> [Cosa farai]:
Rispondi a queste domande sul brano qui sotto dedicato all'inizio della protesta:
(a) In quale giorno ebbe inizio tutto?
(b) Da quante università provenivano gli studenti che marciarono in piazza il 27 aprile?
(c) Che cosa proclamò il governo il 20 maggio?

> [Brano selezionato]:
L’inizio della protesta

Tutto ebbe inizio il 15 aprile quando, in seguito alla morte di Hu-Yeboang, capo del Partito comunista e sostenitore di riforme democratiche, un migliaio di studenti si riunirono in piazza per commemorare il loro leader ed esprimere il proprio malcontento verso il governo di Pechino.

Il 27 aprile studenti provenienti da 40 università marciano in piazza e ben presto vengono raggiunti da operai, funzionari pubblici e intellettuali. A maggio la rivolta conta piu di un milione di persone, ma il 20 di quel mese il governo proclama la legge marziale inviando carri armati per disperdere i manifestanti.

> [Materiale fornito]:
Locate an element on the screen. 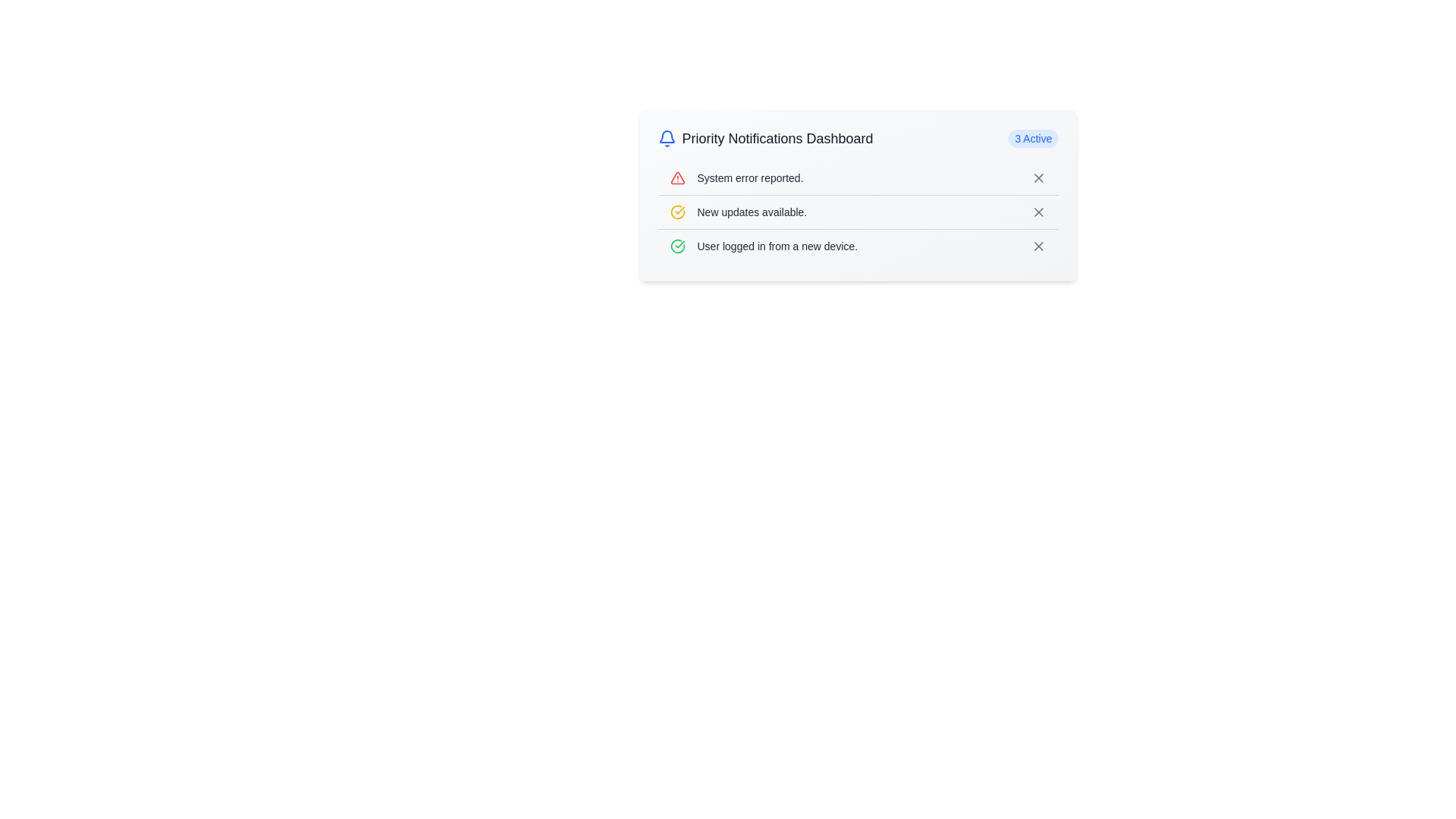 The image size is (1456, 819). the static text label displaying 'Priority Notifications Dashboard', which is located at the top center of the notification panel, adjacent to a bell icon is located at coordinates (777, 138).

> [Risposta attesa]:
(a) Il 15 aprile.
(b) Da 40 università.
(c) La legge marziale.